- DIRECTIONS FOR THIS TASK
Leaving out the pictures, transcribe all of the records faithfully.

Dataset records

════════════════

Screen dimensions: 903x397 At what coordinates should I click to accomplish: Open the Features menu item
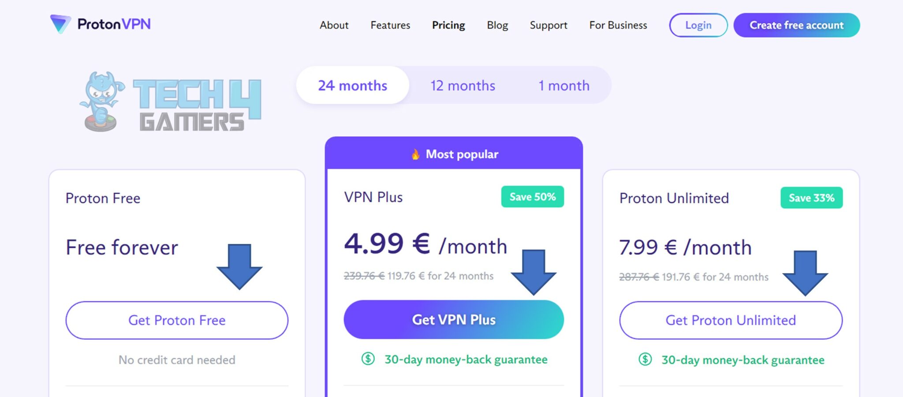[x=390, y=25]
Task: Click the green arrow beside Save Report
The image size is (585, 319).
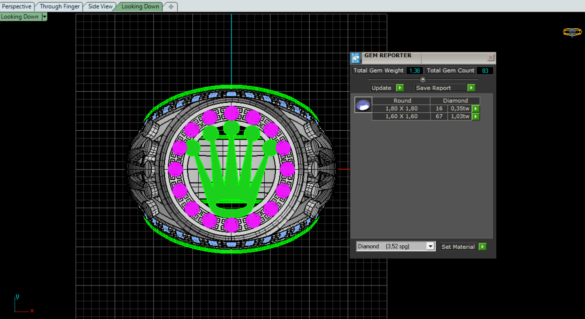Action: tap(471, 88)
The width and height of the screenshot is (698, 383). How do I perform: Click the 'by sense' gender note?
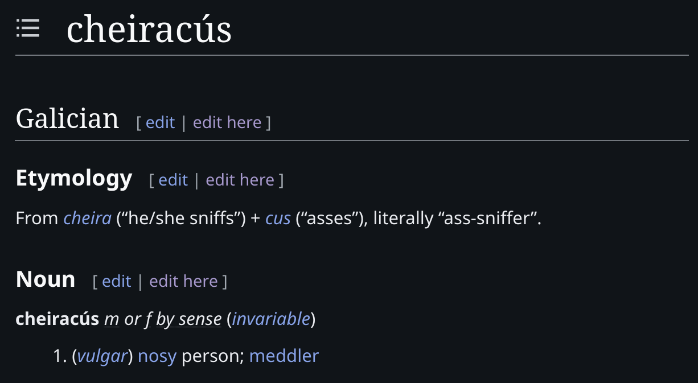[189, 319]
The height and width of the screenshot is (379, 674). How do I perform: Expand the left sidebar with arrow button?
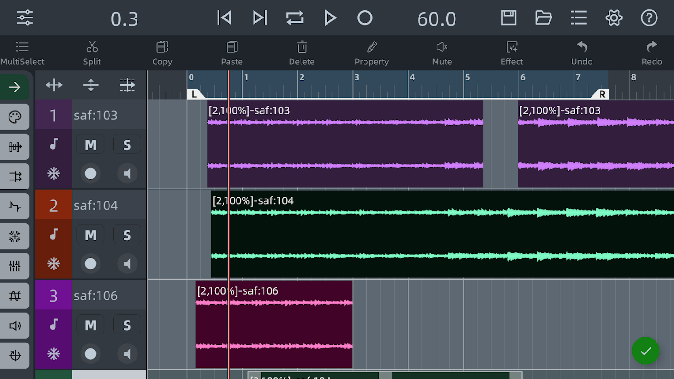15,87
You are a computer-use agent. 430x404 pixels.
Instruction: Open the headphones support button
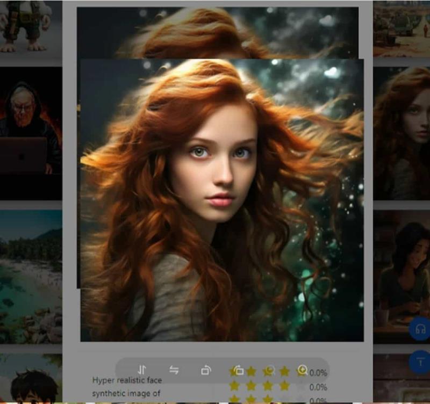tap(420, 328)
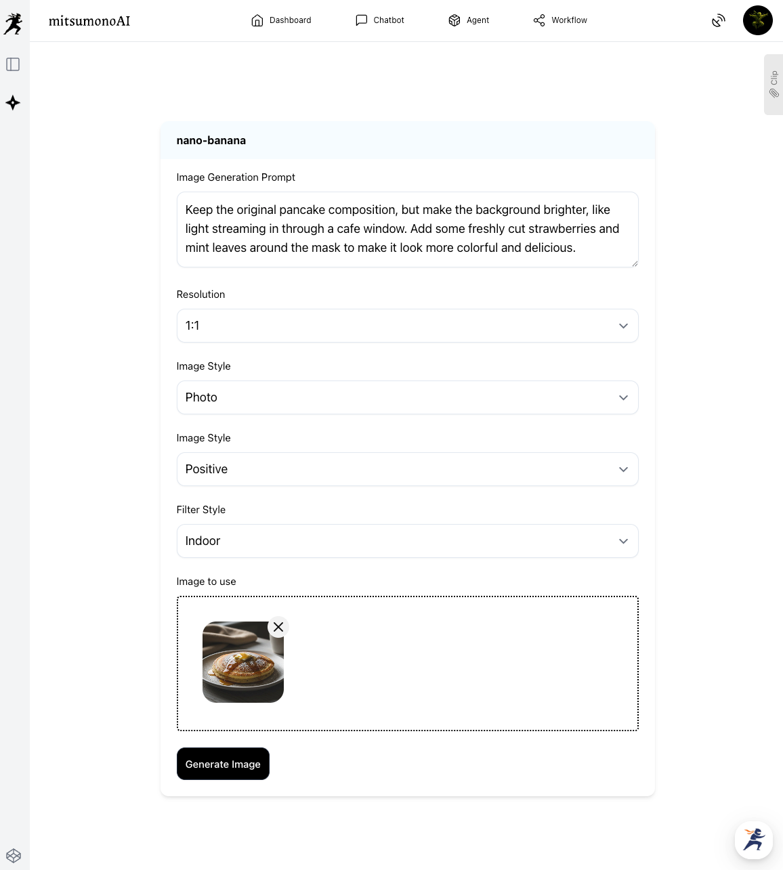Navigate to the Workflow tab
Screen dimensions: 783x870
tap(560, 20)
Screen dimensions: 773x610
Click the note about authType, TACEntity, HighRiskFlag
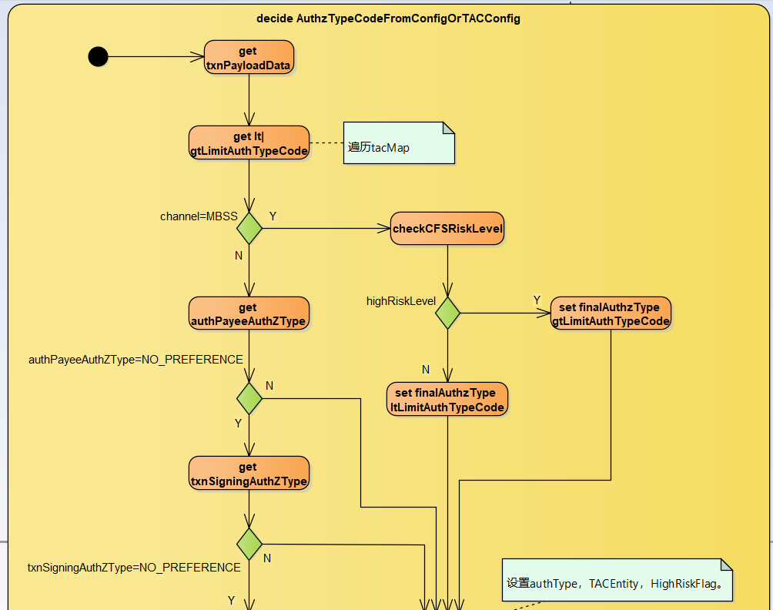pos(616,581)
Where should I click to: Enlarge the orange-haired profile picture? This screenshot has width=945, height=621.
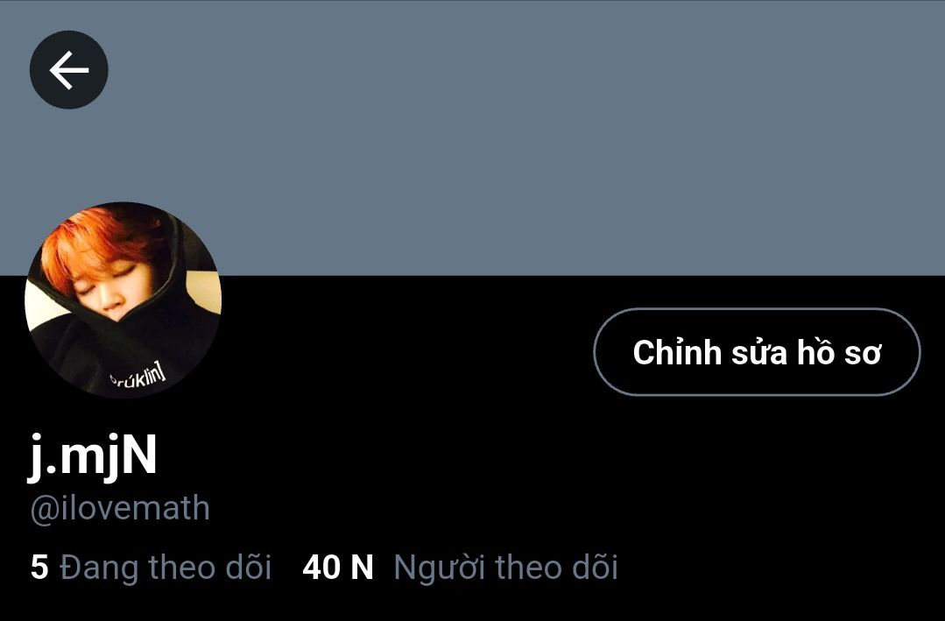[x=123, y=300]
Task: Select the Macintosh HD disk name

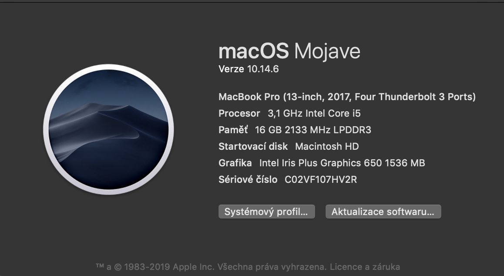Action: click(x=327, y=146)
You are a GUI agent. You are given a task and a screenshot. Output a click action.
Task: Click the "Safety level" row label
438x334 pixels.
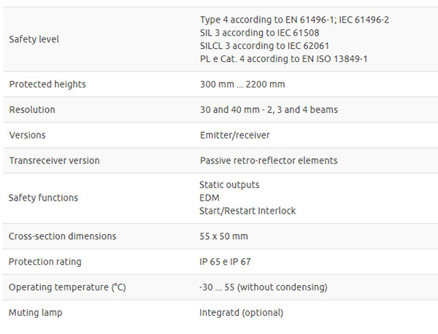click(x=34, y=39)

════════════════

- RESPONSE AREA
Screen dimensions: 903x397 At what coordinates should I click to accomplish: Open the Features menu item
[x=390, y=25]
Task: Click the green arrow beside Save Report
The image size is (585, 319).
Action: tap(471, 88)
The width and height of the screenshot is (698, 383). How do I perform: Click the 'by sense' gender note?
[189, 319]
The height and width of the screenshot is (379, 674). How do I perform: Expand the left sidebar with arrow button?
15,87
You are a computer-use agent. 430x404 pixels.
Instruction: Open the headphones support button
tap(420, 328)
Navigate to the Workflow tab
Screen dimensions: 783x870
tap(560, 20)
Screen dimensions: 773x610
Click the note about authType, TACEntity, HighRiskFlag
pos(616,581)
Where should I click to: Enlarge the orange-haired profile picture? This screenshot has width=945, height=621.
[x=123, y=300]
Task: Select the Macintosh HD disk name

Action: click(x=327, y=146)
You are a GUI agent. You are given a task and a screenshot. Output a click action.
Task: Click the "Safety level" row label
438x334 pixels.
click(x=34, y=39)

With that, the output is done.